> STUDY QUESTIONS:
(A) Answer these questions from the passage on humanistic psychology, one per line, each marked (i), (ii) or (iii):
(i) Which two psychologists became well known for their humanistic theories?
(ii) What is the highest rung on Abraham Maslow's ladder of human motives?
(iii) Which two historical figures are named as people Maslow studied?
(B) Decide whether each statement agrees with the passage on humanistic psychology. Answer yes or no, and quote the words from the passage that decide it.
(i) Humanistic psychologists tend to take a pessimistic view of human nature.
(ii) Psychodynamic theories tend to be based on clinical case studies.
(iii) Maslow studied only historical figures to form his account of the healthy personality.
(C) Copy word for word everything in the passage on humanistic psychology from "Two psychologists, Abraham" down to "healthy human personality.".

Humanistic psychologists try to see people’s lives as those people would see
them. They tend to have an optimistic perspective on human nature. They focus on the
ability of human beings to think consciously and rationally, to control their
biological urges, and to achieve their full potential. In the humanistic view,
people are responsible for their lives and actions and have the freedom and will to
change their attitudes and behavior.
Two psychologists, Abraham Maslow and Carl Rogers, became well known for their
humanistic theories.
Abraham Maslow’s Theory
The highest rung on Abraham Maslow’s ladder of human
motives is the need for self-actualization. Maslow said that
human beings strive for self-actualization, or realization of their full
potential, once they have satisfied their more basic needs. Maslow’s
hierarchy of needs theory is described on page 247.
Maslow also provided his own account of the healthy human personality.
Psychodynamic theories tend to be based on clinical case studies and therefore
lack accounts of healthy personalities. To come up with his account, Maslow
studied exceptional historical figures, such as Abraham Lincoln and Eleanor
Roosevelt, as well as some of his own contemporaries whom he thought had
exceptionally good mental health.

> DATASET SECTION:
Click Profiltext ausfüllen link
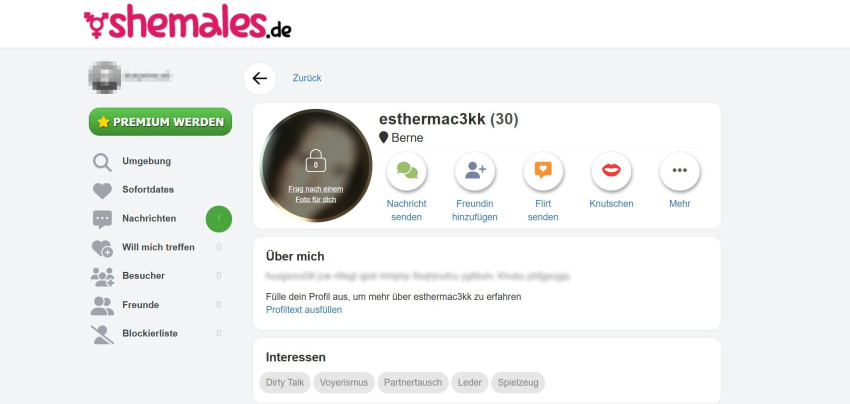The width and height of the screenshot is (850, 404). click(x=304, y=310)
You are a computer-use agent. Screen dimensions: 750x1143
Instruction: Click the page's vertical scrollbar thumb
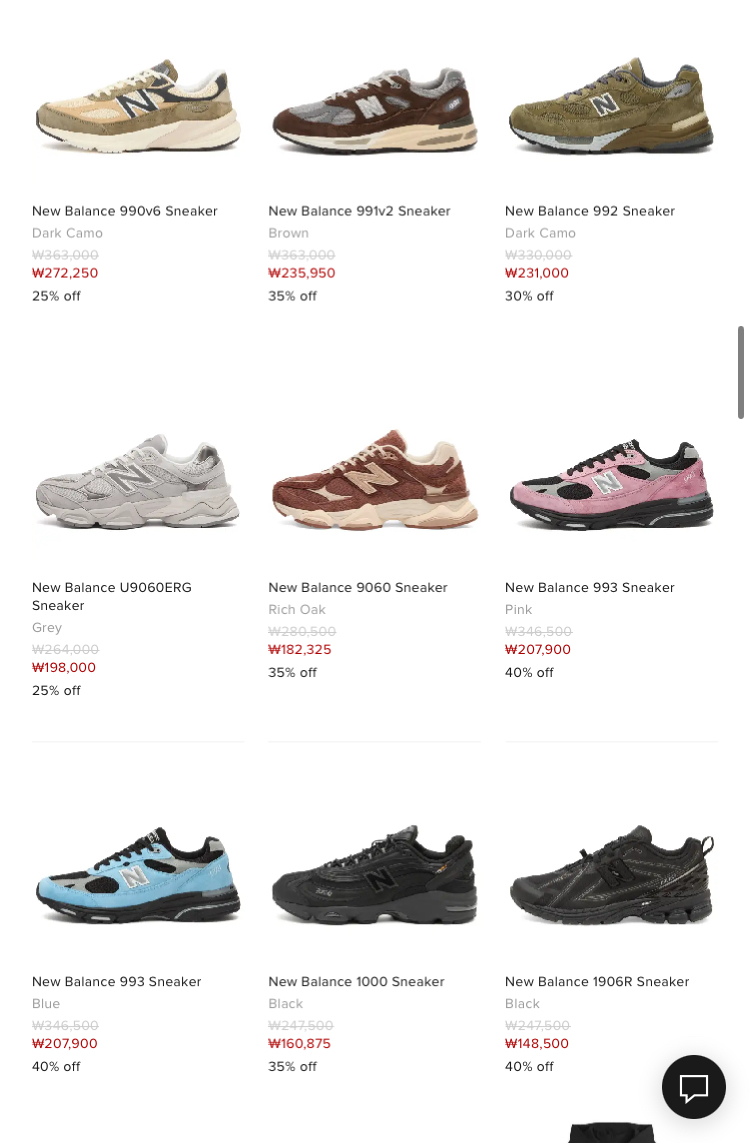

> RESULTS FOR EACH TASK:
(A)
(i) Abraham Maslow and Carl Rogers
(ii) The need for self-actualization
(iii) Abraham Lincoln and Eleanor Roosevelt

(B)
(i) No: "They tend to have an optimistic perspective on human nature."
(ii) Yes: "Psychodynamic theories tend to be based on clinical case studies and therefore lack accounts of healthy personalities."
(iii) No: "as well as some of his own contemporaries whom he thought had exceptionally good mental health"

(C)
Two psychologists, Abraham Maslow and Carl Rogers, became well known for their
humanistic theories.
Abraham Maslow’s Theory
The highest rung on Abraham Maslow’s ladder of human
motives is the need for self-actualization. Maslow said that
human beings strive for self-actualization, or realization of their full
potential, once they have satisfied their more basic needs. Maslow’s
hierarchy of needs theory is described on page 247.
Maslow also provided his own account of the healthy human personality.